Libnvscf.so CaptureScheduler deadlock persists on JP 6.2.2 / L4T r36.5.0 — gdb backtrace + resource timeline attached

We’re hitting a reproducible nvargus-daemon deadlock on JP 6.2.2 (L4T r36.5.0, R36 REVISION 5.0) with 7–8 concurrent ZED-X camera streams via nvarguscamerasrc on AGX Orin.
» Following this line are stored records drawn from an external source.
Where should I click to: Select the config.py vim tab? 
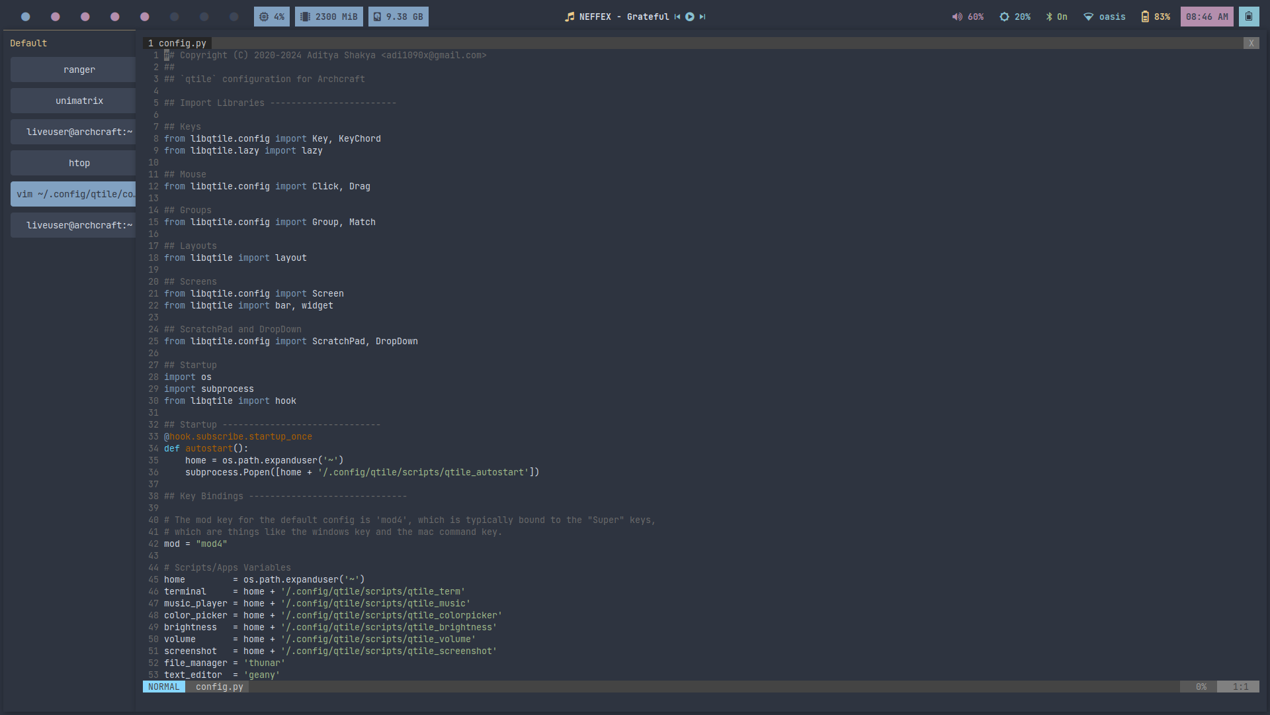[177, 43]
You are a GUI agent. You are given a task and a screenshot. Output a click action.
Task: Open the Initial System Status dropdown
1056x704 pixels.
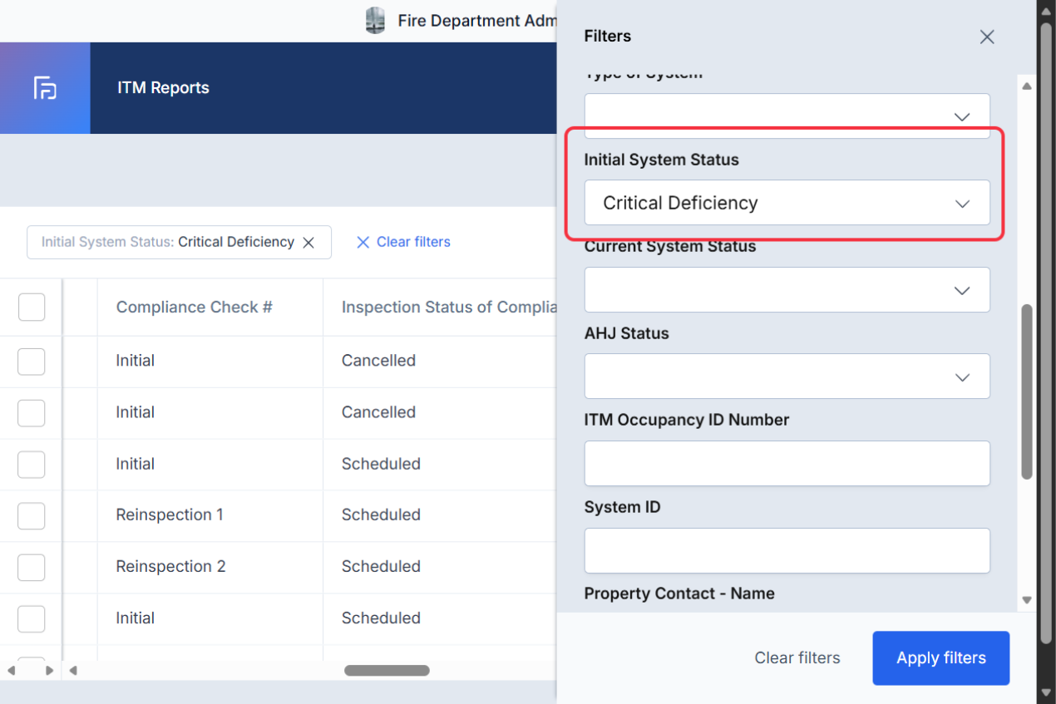(x=787, y=203)
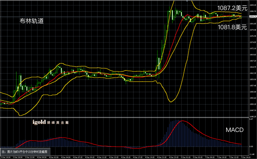The width and height of the screenshot is (257, 159).
Task: Click the 领峰贵金属 text beside igold
Action: pyautogui.click(x=58, y=123)
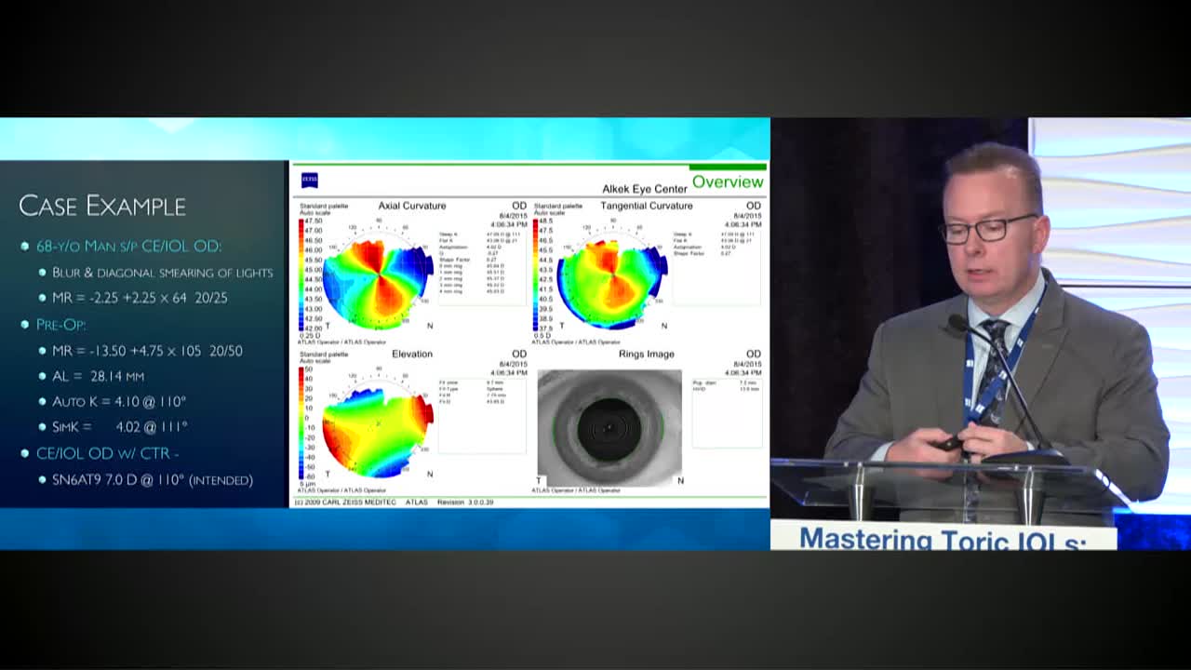This screenshot has height=670, width=1191.
Task: Click the OD label above the Rings Image
Action: coord(754,353)
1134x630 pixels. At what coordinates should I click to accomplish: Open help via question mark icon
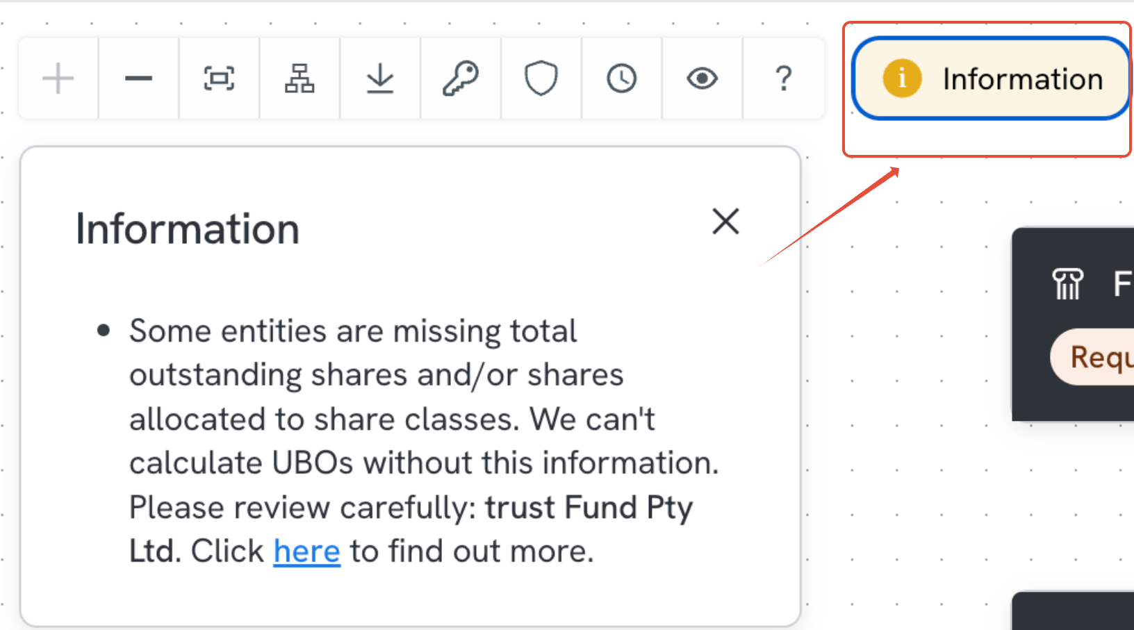[x=784, y=78]
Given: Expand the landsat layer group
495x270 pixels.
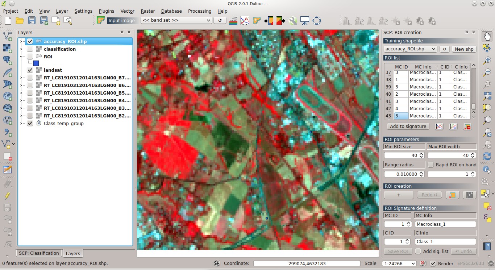Looking at the screenshot, I should click(x=21, y=70).

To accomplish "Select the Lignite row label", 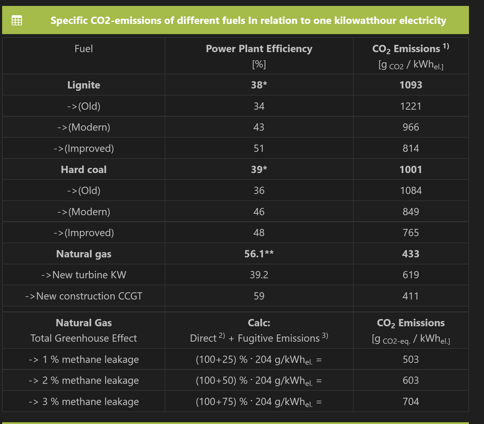I will point(84,85).
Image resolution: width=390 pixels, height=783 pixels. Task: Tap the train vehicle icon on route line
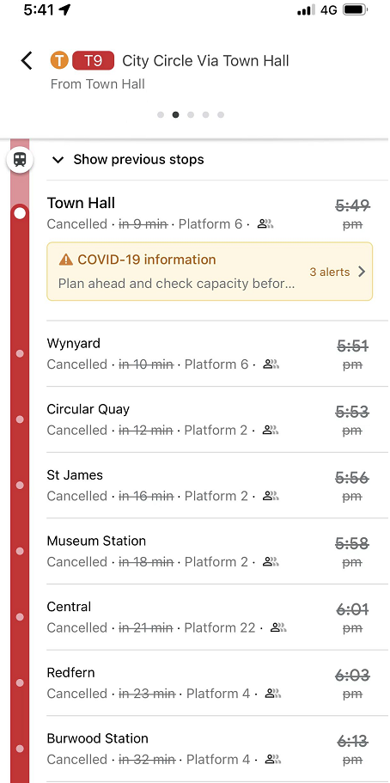pyautogui.click(x=20, y=160)
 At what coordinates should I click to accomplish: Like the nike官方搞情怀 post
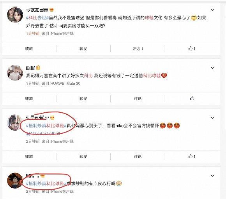192,156
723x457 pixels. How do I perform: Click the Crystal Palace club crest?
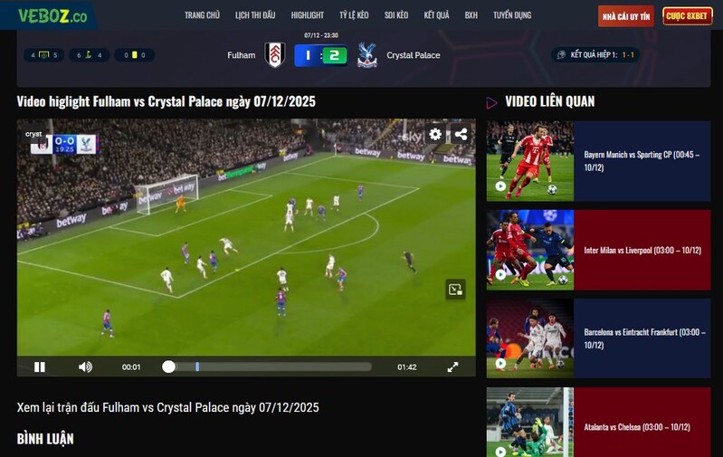coord(366,55)
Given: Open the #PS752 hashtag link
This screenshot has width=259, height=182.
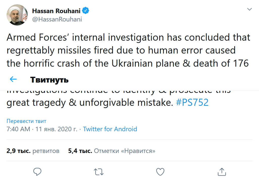Looking at the screenshot, I should [192, 103].
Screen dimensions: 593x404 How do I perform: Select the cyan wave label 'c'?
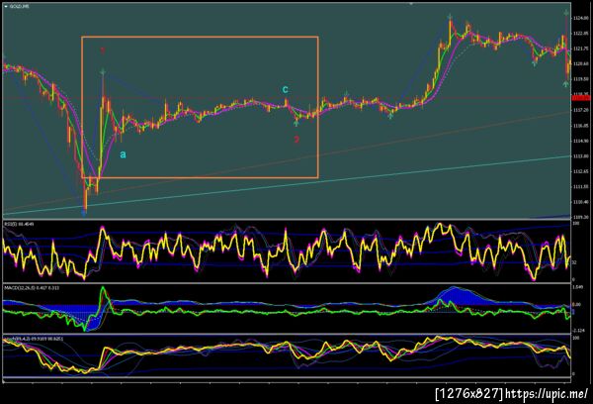pos(286,89)
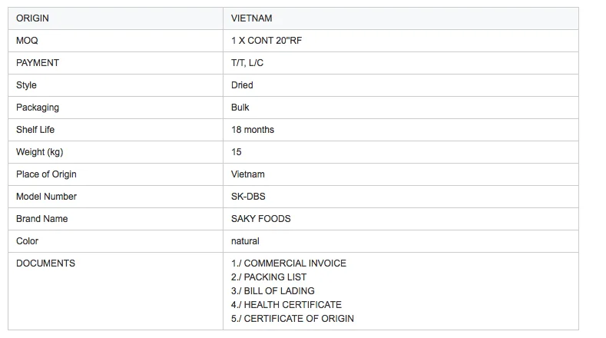Click the DOCUMENTS row label

[45, 263]
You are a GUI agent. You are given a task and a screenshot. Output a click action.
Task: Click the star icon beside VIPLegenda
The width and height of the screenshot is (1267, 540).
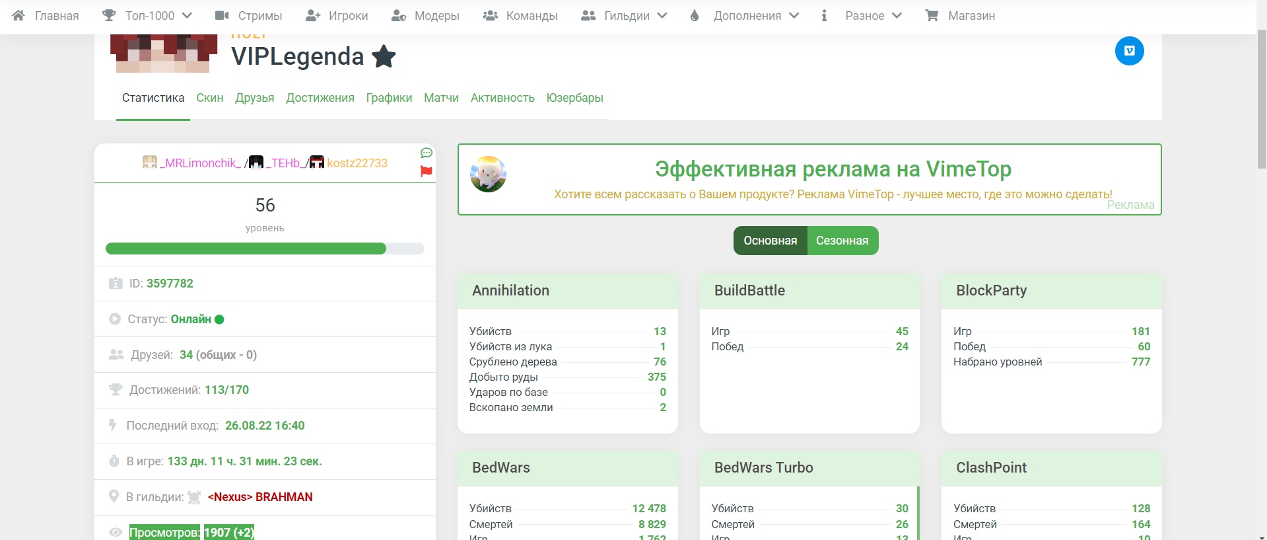pos(384,57)
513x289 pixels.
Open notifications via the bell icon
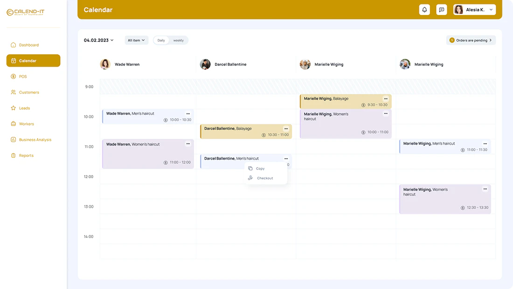(424, 9)
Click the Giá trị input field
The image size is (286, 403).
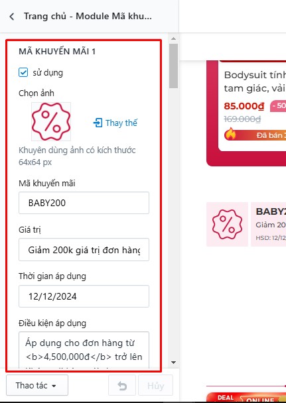point(84,250)
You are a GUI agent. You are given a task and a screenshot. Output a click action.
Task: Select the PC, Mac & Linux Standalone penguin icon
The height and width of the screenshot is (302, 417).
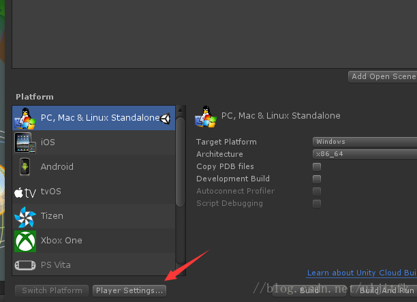tap(25, 118)
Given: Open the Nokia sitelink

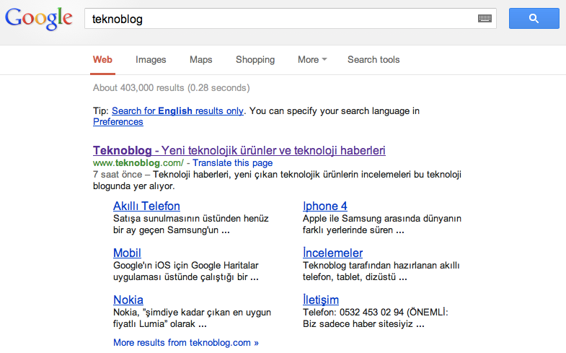Looking at the screenshot, I should click(x=128, y=300).
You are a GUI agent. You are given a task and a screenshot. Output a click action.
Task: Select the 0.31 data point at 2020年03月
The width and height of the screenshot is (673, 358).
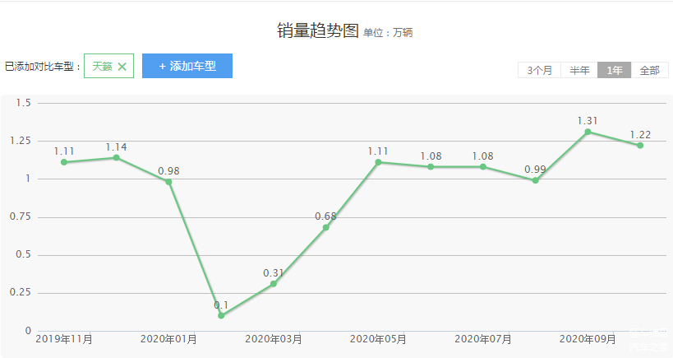pyautogui.click(x=274, y=284)
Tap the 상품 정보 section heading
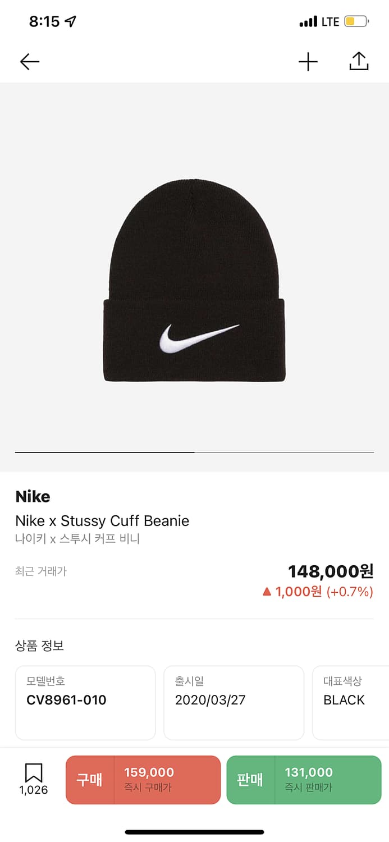389x842 pixels. point(39,646)
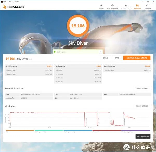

The daemon
wedges without crashing - accept() still runs on the control socket, systemd sees a healthy unit, but all capture sessions return UNAVAILABLE. Requires manual systemctl restart
nvargus-daemon to recover.

This is a follow-up to thread 361085 where @JerryChang confirmed fixes ship in JP 6.2.2. We upgraded, verified binaries (sha256 match against stock BSP), and the bug persists.

Environment (clean flash, no modifications to NVIDIA libraries):

  • JetPack 6.2.2 / L4T r36.5.0 (GCID 43688277)
  • Kernel: 5.15.185-rt-tegra (PREEMPT_RT)
  • AGX Orin, 7x ZED-X one s = 7 active streams
  • 1x Stereloabs quad capture card
  • ZED Link driver v1.4.1, ZED SDK v5.2.3
  • enableCamInfiniteTimeout=1 set in nvargus-daemon.service
  • libnvscf.so sha256: 944bf7830e342181c0e92361375753762889b643dbcaba6672d63cd002bfcd20

Trigger (from journalctl -u nvargus-daemon):
Module_id 30 Severity 2 : (fusa) Error: InvalidState Status syncpoint signaled but status value not updated in:/capture/src/fusaViHandler.cpp 869
Module_id 30 Severity 2 : (fusa) Error: InvalidState propagating from:/capture/src/fusaViHandler.cpp 811
Only these 2 lines, then silence. No crash, no recovery, daemon stops processing.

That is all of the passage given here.